## REQUIREMENT
Among the lines below, copy exactly those from the one with "The width and height of the screenshot is (407, 289)." through the one with "Collapse the cell", counting both ends.

## DATA FOR REVIEW
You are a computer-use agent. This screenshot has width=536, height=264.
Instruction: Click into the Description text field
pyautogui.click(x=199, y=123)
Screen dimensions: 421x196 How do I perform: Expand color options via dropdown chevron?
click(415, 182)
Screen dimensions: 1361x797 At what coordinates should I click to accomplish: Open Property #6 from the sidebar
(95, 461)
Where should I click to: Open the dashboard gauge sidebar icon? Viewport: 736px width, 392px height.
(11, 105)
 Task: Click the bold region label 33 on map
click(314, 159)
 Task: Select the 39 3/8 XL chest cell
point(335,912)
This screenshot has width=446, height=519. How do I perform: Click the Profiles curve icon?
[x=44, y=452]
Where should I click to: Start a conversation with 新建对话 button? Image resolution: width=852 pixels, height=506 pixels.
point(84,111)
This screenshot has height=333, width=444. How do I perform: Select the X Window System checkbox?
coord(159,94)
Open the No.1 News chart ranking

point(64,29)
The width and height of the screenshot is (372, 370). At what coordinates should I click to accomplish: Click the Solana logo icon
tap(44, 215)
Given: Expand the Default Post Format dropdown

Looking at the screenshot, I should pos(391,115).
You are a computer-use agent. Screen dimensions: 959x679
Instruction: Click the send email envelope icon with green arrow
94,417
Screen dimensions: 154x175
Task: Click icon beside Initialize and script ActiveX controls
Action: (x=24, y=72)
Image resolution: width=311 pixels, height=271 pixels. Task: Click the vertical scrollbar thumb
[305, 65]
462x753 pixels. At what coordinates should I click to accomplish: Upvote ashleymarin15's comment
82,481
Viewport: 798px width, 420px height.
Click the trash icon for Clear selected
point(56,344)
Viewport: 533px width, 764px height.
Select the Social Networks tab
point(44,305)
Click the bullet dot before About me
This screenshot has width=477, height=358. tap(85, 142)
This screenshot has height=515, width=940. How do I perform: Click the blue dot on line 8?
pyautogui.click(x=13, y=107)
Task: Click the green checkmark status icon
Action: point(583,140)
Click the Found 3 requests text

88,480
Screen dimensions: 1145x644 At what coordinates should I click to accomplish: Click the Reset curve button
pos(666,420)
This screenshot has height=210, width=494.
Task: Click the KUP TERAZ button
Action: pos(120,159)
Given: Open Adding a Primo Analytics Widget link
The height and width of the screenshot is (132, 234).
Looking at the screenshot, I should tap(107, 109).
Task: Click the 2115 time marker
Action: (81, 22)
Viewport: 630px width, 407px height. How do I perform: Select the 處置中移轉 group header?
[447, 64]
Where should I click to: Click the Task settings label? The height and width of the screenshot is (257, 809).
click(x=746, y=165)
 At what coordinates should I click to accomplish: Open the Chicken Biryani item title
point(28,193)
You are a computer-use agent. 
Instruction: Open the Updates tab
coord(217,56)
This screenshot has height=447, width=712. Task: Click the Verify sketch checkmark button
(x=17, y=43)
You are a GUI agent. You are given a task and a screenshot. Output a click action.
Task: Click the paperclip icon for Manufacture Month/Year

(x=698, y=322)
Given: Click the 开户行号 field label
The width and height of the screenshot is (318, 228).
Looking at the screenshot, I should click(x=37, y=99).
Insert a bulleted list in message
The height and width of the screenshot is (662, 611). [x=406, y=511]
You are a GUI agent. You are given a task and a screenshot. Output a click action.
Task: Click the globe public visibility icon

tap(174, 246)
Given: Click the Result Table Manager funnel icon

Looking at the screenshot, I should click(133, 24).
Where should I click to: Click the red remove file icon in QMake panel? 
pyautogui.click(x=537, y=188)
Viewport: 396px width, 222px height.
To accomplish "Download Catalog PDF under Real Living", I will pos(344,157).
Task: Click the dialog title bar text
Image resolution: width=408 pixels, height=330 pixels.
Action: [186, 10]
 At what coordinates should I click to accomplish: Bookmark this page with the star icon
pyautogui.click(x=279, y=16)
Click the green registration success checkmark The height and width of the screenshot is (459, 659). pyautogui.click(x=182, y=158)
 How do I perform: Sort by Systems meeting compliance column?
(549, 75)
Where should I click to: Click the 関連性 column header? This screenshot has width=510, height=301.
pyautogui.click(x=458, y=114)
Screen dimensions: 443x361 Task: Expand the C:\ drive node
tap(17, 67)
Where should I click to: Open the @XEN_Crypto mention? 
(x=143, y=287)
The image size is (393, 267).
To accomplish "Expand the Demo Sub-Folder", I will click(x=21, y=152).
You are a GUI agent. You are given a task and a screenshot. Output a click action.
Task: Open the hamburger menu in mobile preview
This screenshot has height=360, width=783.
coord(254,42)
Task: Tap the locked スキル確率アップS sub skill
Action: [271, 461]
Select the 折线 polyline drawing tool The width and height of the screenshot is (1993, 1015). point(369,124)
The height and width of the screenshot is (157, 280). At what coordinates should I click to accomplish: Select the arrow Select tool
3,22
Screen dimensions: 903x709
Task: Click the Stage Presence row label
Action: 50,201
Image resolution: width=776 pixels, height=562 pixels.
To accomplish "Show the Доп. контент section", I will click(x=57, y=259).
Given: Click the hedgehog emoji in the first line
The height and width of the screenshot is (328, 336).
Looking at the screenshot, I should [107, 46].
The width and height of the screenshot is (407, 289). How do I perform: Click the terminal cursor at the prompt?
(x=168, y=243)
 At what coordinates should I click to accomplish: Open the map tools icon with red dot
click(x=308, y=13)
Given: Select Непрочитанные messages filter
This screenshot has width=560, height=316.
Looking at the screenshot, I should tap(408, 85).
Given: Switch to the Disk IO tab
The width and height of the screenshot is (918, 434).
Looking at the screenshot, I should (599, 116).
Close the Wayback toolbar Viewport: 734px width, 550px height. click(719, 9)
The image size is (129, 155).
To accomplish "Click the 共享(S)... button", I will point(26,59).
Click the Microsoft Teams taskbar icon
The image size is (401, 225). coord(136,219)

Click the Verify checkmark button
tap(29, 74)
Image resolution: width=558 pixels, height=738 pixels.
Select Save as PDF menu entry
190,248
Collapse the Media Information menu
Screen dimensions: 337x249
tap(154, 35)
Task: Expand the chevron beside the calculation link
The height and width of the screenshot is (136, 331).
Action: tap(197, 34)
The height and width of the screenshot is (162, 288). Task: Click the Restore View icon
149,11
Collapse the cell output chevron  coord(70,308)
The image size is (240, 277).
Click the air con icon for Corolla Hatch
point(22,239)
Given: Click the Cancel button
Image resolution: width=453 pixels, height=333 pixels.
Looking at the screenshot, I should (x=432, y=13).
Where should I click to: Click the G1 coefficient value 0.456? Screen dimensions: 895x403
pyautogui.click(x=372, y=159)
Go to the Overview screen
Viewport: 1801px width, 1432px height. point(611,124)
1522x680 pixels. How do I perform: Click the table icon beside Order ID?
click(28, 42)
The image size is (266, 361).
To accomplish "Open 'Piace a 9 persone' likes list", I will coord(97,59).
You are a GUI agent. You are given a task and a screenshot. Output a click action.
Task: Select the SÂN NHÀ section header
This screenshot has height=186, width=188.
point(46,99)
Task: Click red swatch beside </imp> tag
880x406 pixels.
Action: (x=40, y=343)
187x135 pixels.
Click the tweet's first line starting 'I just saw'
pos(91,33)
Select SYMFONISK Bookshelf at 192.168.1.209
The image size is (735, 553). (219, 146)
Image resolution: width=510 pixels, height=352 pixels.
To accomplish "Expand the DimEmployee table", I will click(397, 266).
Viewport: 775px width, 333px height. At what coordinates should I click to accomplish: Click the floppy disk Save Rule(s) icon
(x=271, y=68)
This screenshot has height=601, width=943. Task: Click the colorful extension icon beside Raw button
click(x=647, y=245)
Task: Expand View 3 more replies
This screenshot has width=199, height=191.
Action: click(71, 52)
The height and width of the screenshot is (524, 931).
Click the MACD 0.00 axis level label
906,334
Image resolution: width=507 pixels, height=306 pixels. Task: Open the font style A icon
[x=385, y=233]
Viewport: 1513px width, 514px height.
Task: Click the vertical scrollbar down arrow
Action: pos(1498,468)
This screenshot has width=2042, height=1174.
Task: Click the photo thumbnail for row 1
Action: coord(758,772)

## EXERCISE RESULT
The width and height of the screenshot is (407, 289). How do I perform: Click the terminal cursor at the prompt?
(x=168, y=243)
 At what coordinates should I click to accomplish: Open the map tools icon with red dot
click(x=308, y=13)
Given: Select Непрочитанные messages filter
This screenshot has width=560, height=316.
Looking at the screenshot, I should tap(408, 85).
Given: Switch to the Disk IO tab
The width and height of the screenshot is (918, 434).
Looking at the screenshot, I should (599, 116).
Close the Wayback toolbar Viewport: 734px width, 550px height. click(719, 9)
The image size is (129, 155).
To accomplish "Click the 共享(S)... button", I will point(26,59).
Click the Microsoft Teams taskbar icon
The image size is (401, 225). coord(136,219)

Click the Verify checkmark button
tap(29, 74)
Image resolution: width=558 pixels, height=738 pixels.
Select Save as PDF menu entry
190,248
Collapse the Media Information menu
Screen dimensions: 337x249
tap(154, 35)
Task: Expand the chevron beside the calculation link
The height and width of the screenshot is (136, 331).
Action: tap(197, 34)
The height and width of the screenshot is (162, 288). Task: Click the Restore View icon
149,11
Collapse the cell output chevron  coord(70,308)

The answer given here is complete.